Text extract
---------------

As we passed the sprawling bare corn field with the mysteriously lone, random tombstone standing solemnly in the middle of it, I returned back to the death of Dale Earnhardt, Sr. Now the tombstone is gone, and I still don’t know where it went or who was there, but I did learn that Dale Earnhardt was called “The Intimidator,” and in his fatal lap, he had made the bold move to take third place in the race, partially to protect his son’s place in front of him.

When I was a kid, I was notorious for getting homesick. I couldn’t spend the night at my cousins’ house until I was in middle school. My parents always expected a midnight call with me on the other line, sobbing for them to come get me when I stayed at anyone’s house. What usually happened was as my friends and I wound down about to go to sleep, the deathly fear that my parents and brother would die without me would begin to set in, too. I always pictured someone coming into our house, robbing them, and then being orphaned. Then the tears usually came, because I didn’t want to be alone. A form of this strange paranoia is exactly what happened in the car ride home. I did not want my dad to die in the car ride home without me. We made the turn at the dumpster, down the road to my house, as my mom consoled me that my father wouldn’t die soon.

---------------

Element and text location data
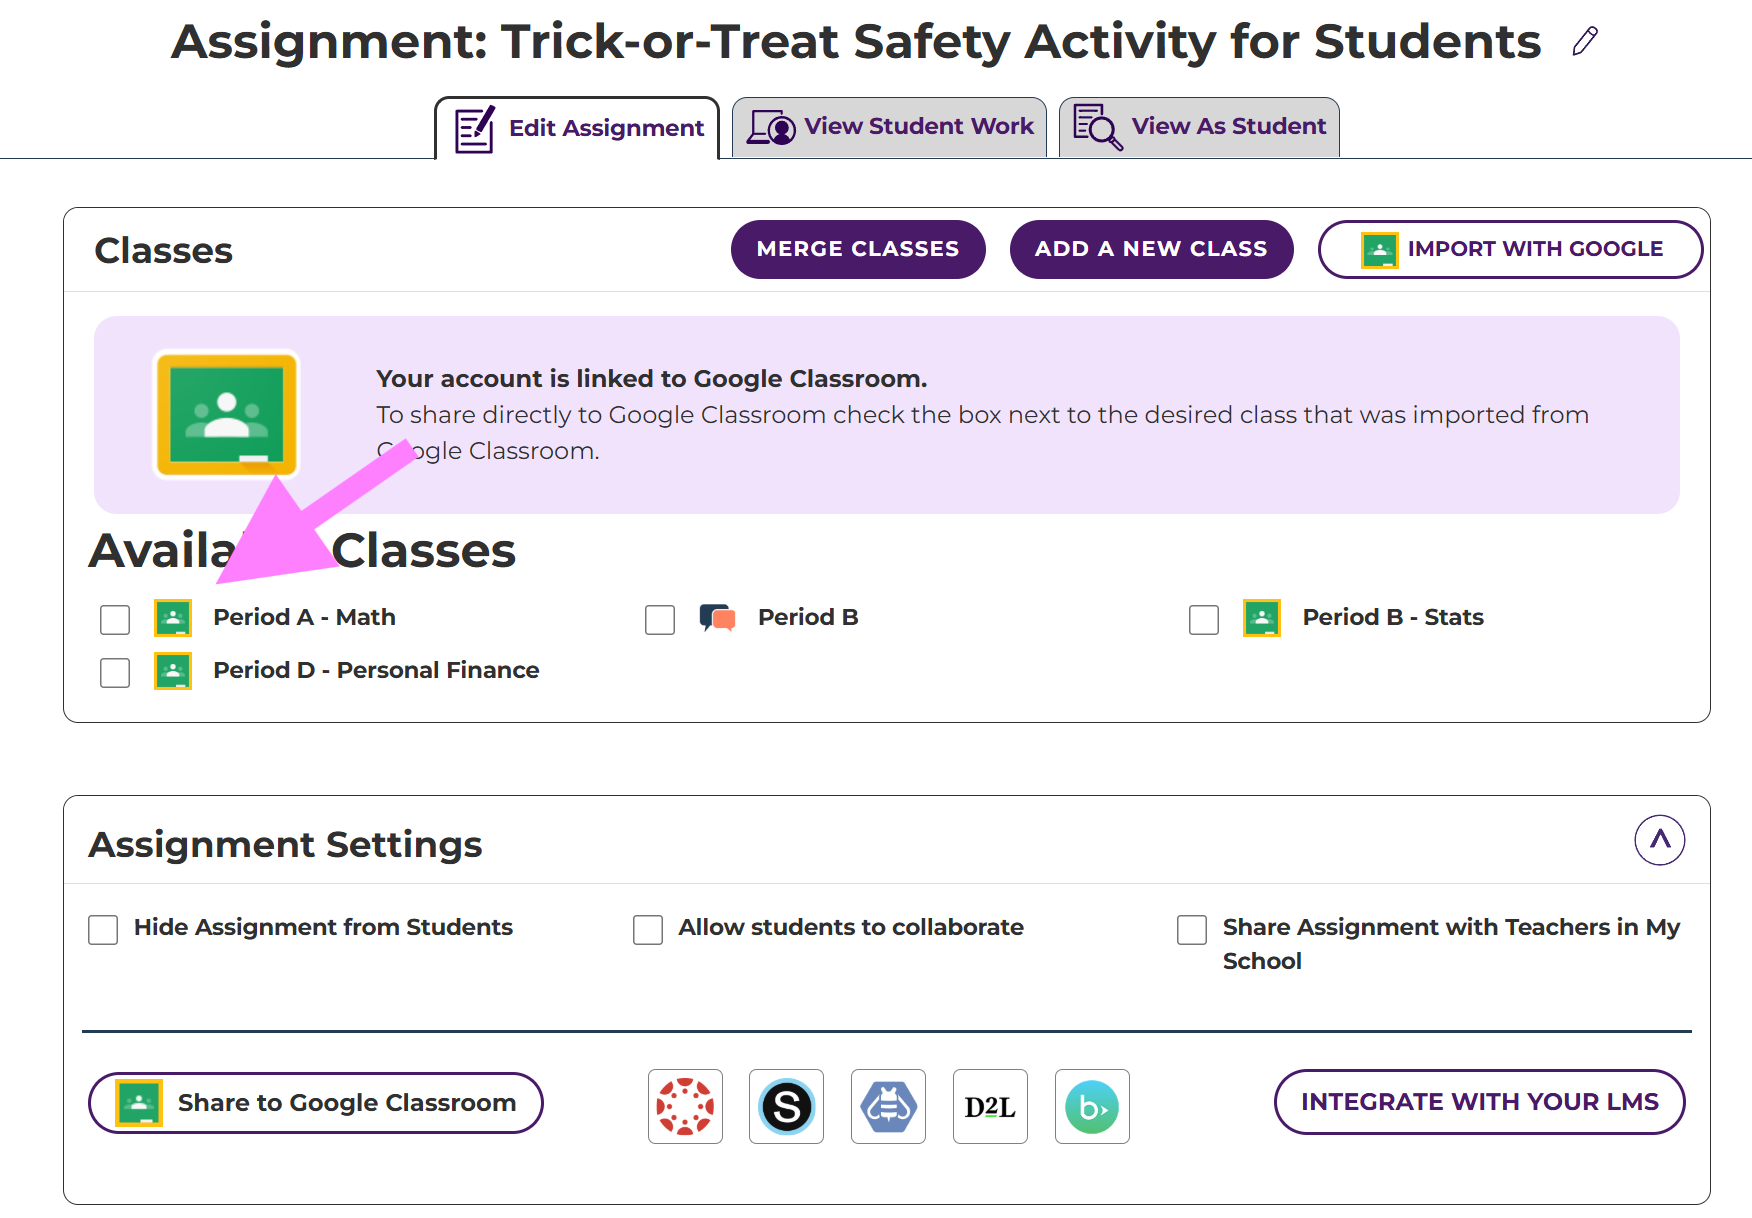This screenshot has width=1752, height=1218.
Task: Enable Hide Assignment from Students
Action: click(103, 930)
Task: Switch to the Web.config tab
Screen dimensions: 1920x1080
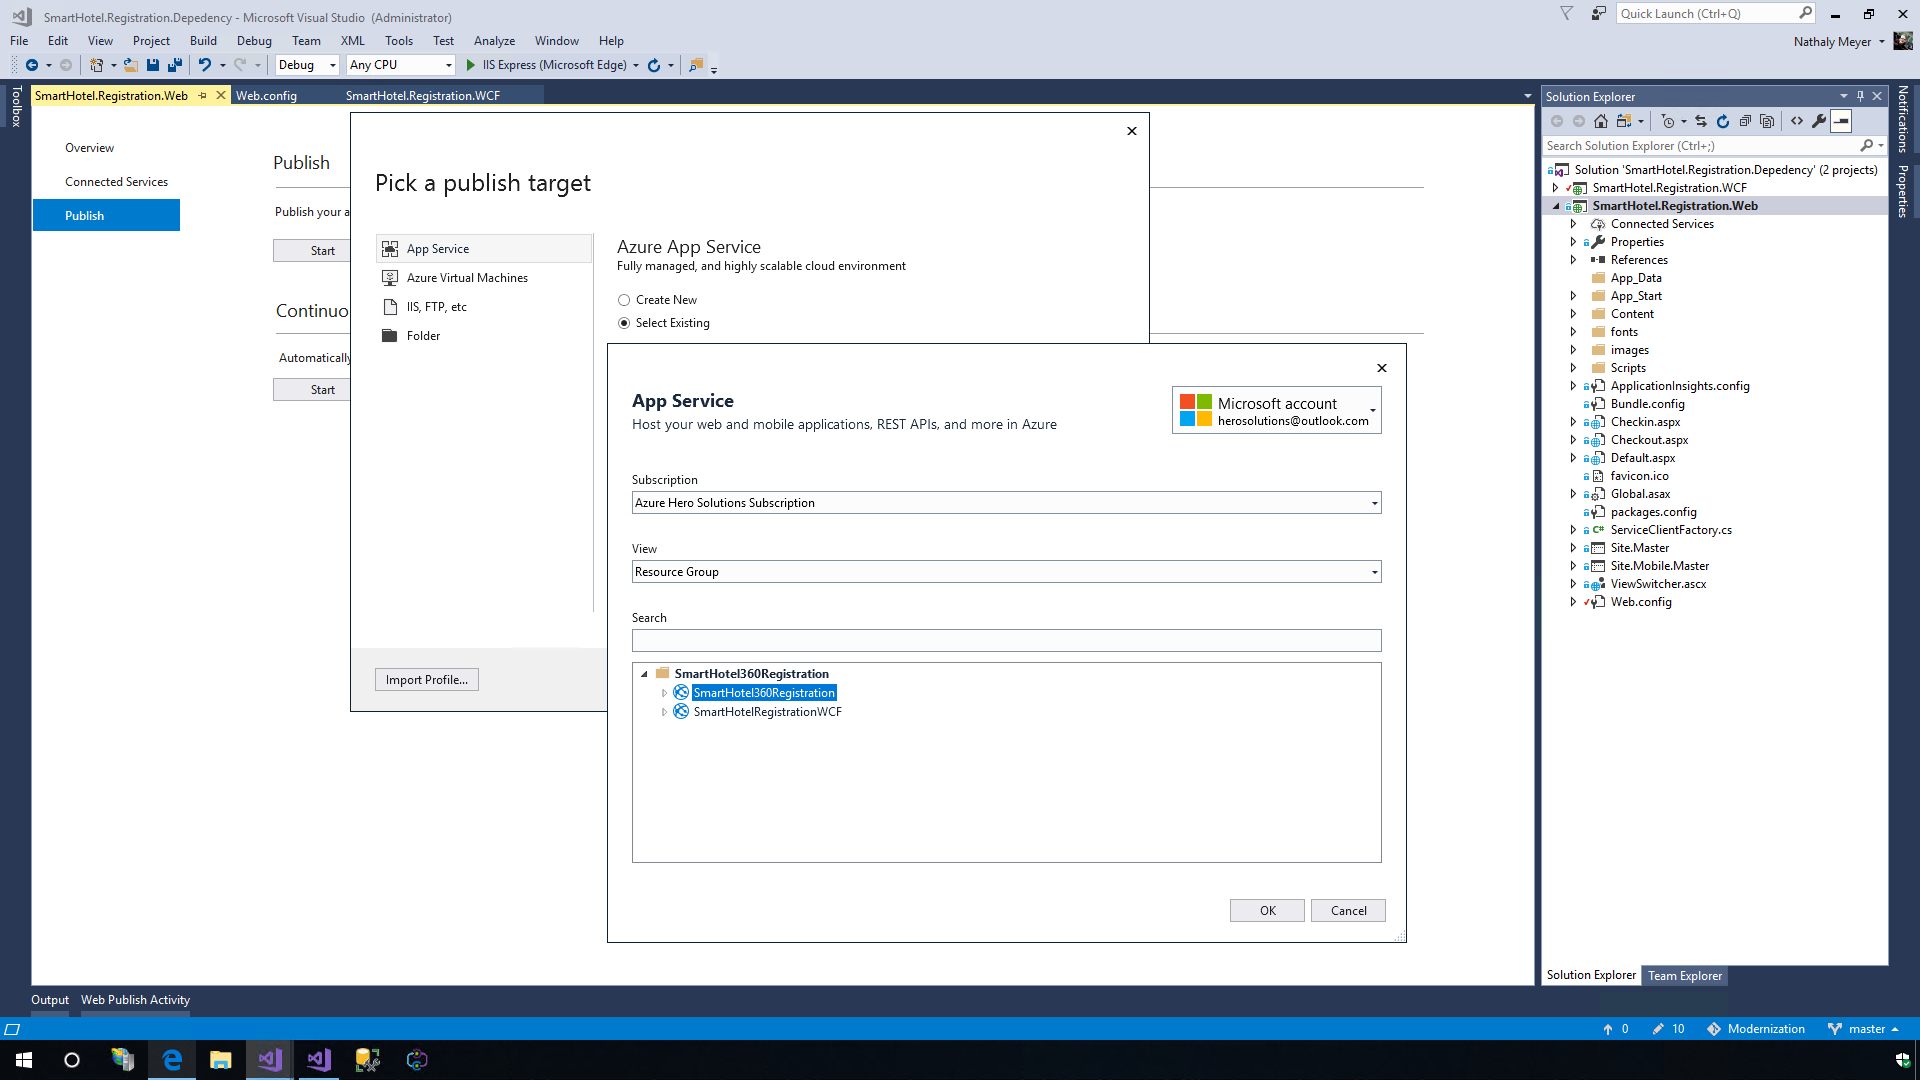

---------------

Exercise instructions
Repeat the passage from the homesickness essay word for word, from "When I was a" up to and including "wouldn’t die soon.".

Task solution
When I was a kid, I was notorious for getting homesick. I couldn’t spend the night at my cousins’ house until I was in middle school. My parents always expected a midnight call with me on the other line, sobbing for them to come get me when I stayed at anyone’s house. What usually happened was as my friends and I wound down about to go to sleep, the deathly fear that my parents and brother would die without me would begin to set in, too. I always pictured someone coming into our house, robbing them, and then being orphaned. Then the tears usually came, because I didn’t want to be alone. A form of this strange paranoia is exactly what happened in the car ride home. I did not want my dad to die in the car ride home without me. We made the turn at the dumpster, down the road to my house, as my mom consoled me that my father wouldn’t die soon.